Material to process:
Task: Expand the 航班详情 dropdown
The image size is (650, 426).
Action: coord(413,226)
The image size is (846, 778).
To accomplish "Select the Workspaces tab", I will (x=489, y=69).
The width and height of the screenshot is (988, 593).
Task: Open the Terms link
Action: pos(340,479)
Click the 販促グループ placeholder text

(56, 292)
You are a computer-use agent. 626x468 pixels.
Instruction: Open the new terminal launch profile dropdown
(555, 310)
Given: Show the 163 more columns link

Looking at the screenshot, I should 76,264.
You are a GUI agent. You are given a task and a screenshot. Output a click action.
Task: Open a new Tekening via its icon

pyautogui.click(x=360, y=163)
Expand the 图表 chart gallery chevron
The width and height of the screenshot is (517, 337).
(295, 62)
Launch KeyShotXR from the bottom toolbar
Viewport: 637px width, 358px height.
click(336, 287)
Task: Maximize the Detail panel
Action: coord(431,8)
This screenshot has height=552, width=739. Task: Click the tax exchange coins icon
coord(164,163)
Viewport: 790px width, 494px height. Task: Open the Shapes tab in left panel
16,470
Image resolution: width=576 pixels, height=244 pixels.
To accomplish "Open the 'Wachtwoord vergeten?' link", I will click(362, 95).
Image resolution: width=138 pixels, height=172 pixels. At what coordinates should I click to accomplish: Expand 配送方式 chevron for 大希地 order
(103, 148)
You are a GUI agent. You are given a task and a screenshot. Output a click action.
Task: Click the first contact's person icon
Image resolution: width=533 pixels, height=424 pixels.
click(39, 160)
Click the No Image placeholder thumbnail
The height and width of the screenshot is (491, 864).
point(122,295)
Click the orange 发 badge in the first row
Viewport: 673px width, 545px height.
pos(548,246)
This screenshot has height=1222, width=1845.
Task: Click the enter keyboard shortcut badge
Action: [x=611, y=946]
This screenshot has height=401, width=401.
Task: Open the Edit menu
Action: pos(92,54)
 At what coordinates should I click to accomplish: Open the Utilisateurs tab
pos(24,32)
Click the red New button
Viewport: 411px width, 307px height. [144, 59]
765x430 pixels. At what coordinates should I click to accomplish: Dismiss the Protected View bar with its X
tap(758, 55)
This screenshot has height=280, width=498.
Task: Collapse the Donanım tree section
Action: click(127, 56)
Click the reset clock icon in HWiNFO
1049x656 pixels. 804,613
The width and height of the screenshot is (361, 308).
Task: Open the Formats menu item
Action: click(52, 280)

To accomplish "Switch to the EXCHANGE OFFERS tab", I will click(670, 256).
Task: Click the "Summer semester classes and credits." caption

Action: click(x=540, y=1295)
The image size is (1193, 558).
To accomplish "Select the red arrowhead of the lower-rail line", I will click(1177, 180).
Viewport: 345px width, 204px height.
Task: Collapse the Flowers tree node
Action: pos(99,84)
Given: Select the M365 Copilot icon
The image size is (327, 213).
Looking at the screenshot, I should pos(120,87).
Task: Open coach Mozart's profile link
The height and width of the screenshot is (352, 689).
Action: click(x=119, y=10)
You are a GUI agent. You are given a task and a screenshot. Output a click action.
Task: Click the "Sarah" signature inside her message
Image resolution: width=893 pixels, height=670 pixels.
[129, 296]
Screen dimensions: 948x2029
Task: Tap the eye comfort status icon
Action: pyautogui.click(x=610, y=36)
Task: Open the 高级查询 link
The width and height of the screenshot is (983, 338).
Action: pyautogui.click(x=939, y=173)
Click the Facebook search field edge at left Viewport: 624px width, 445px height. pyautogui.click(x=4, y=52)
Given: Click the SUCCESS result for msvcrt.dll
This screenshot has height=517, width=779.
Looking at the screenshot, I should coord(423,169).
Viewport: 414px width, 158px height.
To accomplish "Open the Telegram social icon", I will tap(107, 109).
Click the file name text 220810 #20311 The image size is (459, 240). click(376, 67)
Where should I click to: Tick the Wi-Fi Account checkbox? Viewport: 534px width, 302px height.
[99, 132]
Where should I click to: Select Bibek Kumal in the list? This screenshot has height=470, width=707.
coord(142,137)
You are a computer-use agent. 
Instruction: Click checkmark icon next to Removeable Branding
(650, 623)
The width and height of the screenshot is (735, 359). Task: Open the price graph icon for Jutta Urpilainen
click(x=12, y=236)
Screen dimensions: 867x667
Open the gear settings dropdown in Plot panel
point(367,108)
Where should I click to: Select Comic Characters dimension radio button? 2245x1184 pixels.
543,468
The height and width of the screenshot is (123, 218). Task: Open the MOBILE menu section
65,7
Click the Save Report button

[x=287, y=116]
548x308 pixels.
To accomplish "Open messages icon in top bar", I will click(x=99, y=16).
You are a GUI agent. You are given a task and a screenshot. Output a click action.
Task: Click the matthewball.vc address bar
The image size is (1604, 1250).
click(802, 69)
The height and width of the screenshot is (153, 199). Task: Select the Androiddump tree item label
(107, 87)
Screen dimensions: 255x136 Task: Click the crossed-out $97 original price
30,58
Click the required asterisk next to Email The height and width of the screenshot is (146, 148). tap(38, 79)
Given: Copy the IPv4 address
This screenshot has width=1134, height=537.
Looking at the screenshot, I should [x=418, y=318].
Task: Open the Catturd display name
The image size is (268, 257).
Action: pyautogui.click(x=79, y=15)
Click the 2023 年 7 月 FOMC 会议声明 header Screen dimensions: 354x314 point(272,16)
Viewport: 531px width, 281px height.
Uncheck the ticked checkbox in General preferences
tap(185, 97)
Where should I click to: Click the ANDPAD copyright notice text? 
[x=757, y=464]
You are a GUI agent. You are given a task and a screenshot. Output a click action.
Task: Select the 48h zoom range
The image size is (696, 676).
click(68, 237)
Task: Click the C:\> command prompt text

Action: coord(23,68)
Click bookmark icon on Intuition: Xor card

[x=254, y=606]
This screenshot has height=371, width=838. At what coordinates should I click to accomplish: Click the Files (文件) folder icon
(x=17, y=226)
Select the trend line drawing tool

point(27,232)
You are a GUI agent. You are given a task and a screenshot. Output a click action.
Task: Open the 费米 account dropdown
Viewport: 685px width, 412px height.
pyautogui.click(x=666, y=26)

Your assignment:
Nothing but the complete listing, repeated exactly, belongs in the answer.

Answer:
Task: Expand the 航班详情 dropdown
The image size is (650, 426).
Action: coord(413,226)
The image size is (846, 778).
To accomplish "Select the Workspaces tab", I will (x=489, y=69).
The width and height of the screenshot is (988, 593).
Task: Open the Terms link
Action: pos(340,479)
Click the 販促グループ placeholder text

(56, 292)
You are a computer-use agent. 626x468 pixels.
Instruction: Open the new terminal launch profile dropdown
(555, 310)
Given: Show the 163 more columns link

Looking at the screenshot, I should 76,264.
You are a GUI agent. You are given a task and a screenshot. Output a click action.
Task: Open a new Tekening via its icon

pyautogui.click(x=360, y=163)
Expand the 图表 chart gallery chevron
The width and height of the screenshot is (517, 337).
(295, 62)
Launch KeyShotXR from the bottom toolbar
Viewport: 637px width, 358px height.
click(336, 287)
Task: Maximize the Detail panel
Action: coord(431,8)
This screenshot has height=552, width=739. Task: Click the tax exchange coins icon
coord(164,163)
Viewport: 790px width, 494px height. Task: Open the Shapes tab in left panel
16,470
Image resolution: width=576 pixels, height=244 pixels.
To accomplish "Open the 'Wachtwoord vergeten?' link", I will click(362, 95).
Image resolution: width=138 pixels, height=172 pixels. At what coordinates should I click to accomplish: Expand 配送方式 chevron for 大希地 order
(103, 148)
You are a GUI agent. You are given a task and a screenshot. Output a click action.
Task: Click the first contact's person icon
Image resolution: width=533 pixels, height=424 pixels.
click(39, 160)
Click the No Image placeholder thumbnail
The height and width of the screenshot is (491, 864).
point(122,295)
Click the orange 发 badge in the first row
Viewport: 673px width, 545px height.
pos(548,246)
This screenshot has height=1222, width=1845.
Task: Click the enter keyboard shortcut badge
Action: [x=611, y=946]
This screenshot has height=401, width=401.
Task: Open the Edit menu
Action: pos(92,54)
 At what coordinates should I click to accomplish: Open the Utilisateurs tab
pos(24,32)
Click the red New button
Viewport: 411px width, 307px height. [144, 59]
765x430 pixels. At what coordinates should I click to accomplish: Dismiss the Protected View bar with its X
tap(758, 55)
This screenshot has height=280, width=498.
Task: Collapse the Donanım tree section
Action: click(127, 56)
Click the reset clock icon in HWiNFO
1049x656 pixels. 804,613
The width and height of the screenshot is (361, 308).
Task: Open the Formats menu item
Action: click(52, 280)

To accomplish "Switch to the EXCHANGE OFFERS tab", I will click(670, 256).
Task: Click the "Summer semester classes and credits." caption

Action: click(x=540, y=1295)
The image size is (1193, 558).
To accomplish "Select the red arrowhead of the lower-rail line", I will click(1177, 180).
Viewport: 345px width, 204px height.
Task: Collapse the Flowers tree node
Action: pos(99,84)
Given: Select the M365 Copilot icon
The image size is (327, 213).
Looking at the screenshot, I should pos(120,87).
Task: Open coach Mozart's profile link
The height and width of the screenshot is (352, 689).
Action: click(x=119, y=10)
You are a GUI agent. You are given a task and a screenshot. Output a click action.
Task: Click the "Sarah" signature inside her message
Image resolution: width=893 pixels, height=670 pixels.
[129, 296]
Screen dimensions: 948x2029
Task: Tap the eye comfort status icon
Action: pyautogui.click(x=610, y=36)
Task: Open the 高级查询 link
The width and height of the screenshot is (983, 338).
Action: pyautogui.click(x=939, y=173)
Click the Facebook search field edge at left Viewport: 624px width, 445px height. pyautogui.click(x=4, y=52)
Given: Click the SUCCESS result for msvcrt.dll
This screenshot has height=517, width=779.
Looking at the screenshot, I should coord(423,169).
Viewport: 414px width, 158px height.
To accomplish "Open the Telegram social icon", I will tap(107, 109).
Click the file name text 220810 #20311 The image size is (459, 240). click(376, 67)
Where should I click to: Tick the Wi-Fi Account checkbox? Viewport: 534px width, 302px height.
[99, 132]
Where should I click to: Select Bibek Kumal in the list? This screenshot has height=470, width=707.
coord(142,137)
You are a computer-use agent. 
Instruction: Click checkmark icon next to Removeable Branding
(650, 623)
The width and height of the screenshot is (735, 359). Task: Open the price graph icon for Jutta Urpilainen
click(x=12, y=236)
Screen dimensions: 867x667
Open the gear settings dropdown in Plot panel
point(367,108)
Where should I click to: Select Comic Characters dimension radio button? 2245x1184 pixels.
543,468
The height and width of the screenshot is (123, 218). Task: Open the MOBILE menu section
65,7
Click the Save Report button

[x=287, y=116]
548x308 pixels.
To accomplish "Open messages icon in top bar", I will click(x=99, y=16).
You are a GUI agent. You are given a task and a screenshot. Output a click action.
Task: Click the matthewball.vc address bar
The image size is (1604, 1250).
click(802, 69)
The height and width of the screenshot is (153, 199). Task: Select the Androiddump tree item label
(107, 87)
Screen dimensions: 255x136 Task: Click the crossed-out $97 original price
30,58
Click the required asterisk next to Email The height and width of the screenshot is (146, 148). tap(38, 79)
Given: Copy the IPv4 address
This screenshot has width=1134, height=537.
Looking at the screenshot, I should [x=418, y=318].
Task: Open the Catturd display name
The image size is (268, 257).
Action: pyautogui.click(x=79, y=15)
Click the 2023 年 7 月 FOMC 会议声明 header Screen dimensions: 354x314 point(272,16)
Viewport: 531px width, 281px height.
Uncheck the ticked checkbox in General preferences
tap(185, 97)
Where should I click to: Click the ANDPAD copyright notice text? 
[x=757, y=464]
You are a GUI agent. You are given a task and a screenshot. Output a click action.
Task: Select the 48h zoom range
The image size is (696, 676).
click(68, 237)
Task: Click the C:\> command prompt text

Action: coord(23,68)
Click bookmark icon on Intuition: Xor card

[x=254, y=606]
This screenshot has height=371, width=838. At what coordinates should I click to accomplish: Click the Files (文件) folder icon
(x=17, y=226)
Select the trend line drawing tool

point(27,232)
You are a GUI agent. You are given a task and a screenshot. Output a click action.
Task: Open the 费米 account dropdown
Viewport: 685px width, 412px height.
pyautogui.click(x=666, y=26)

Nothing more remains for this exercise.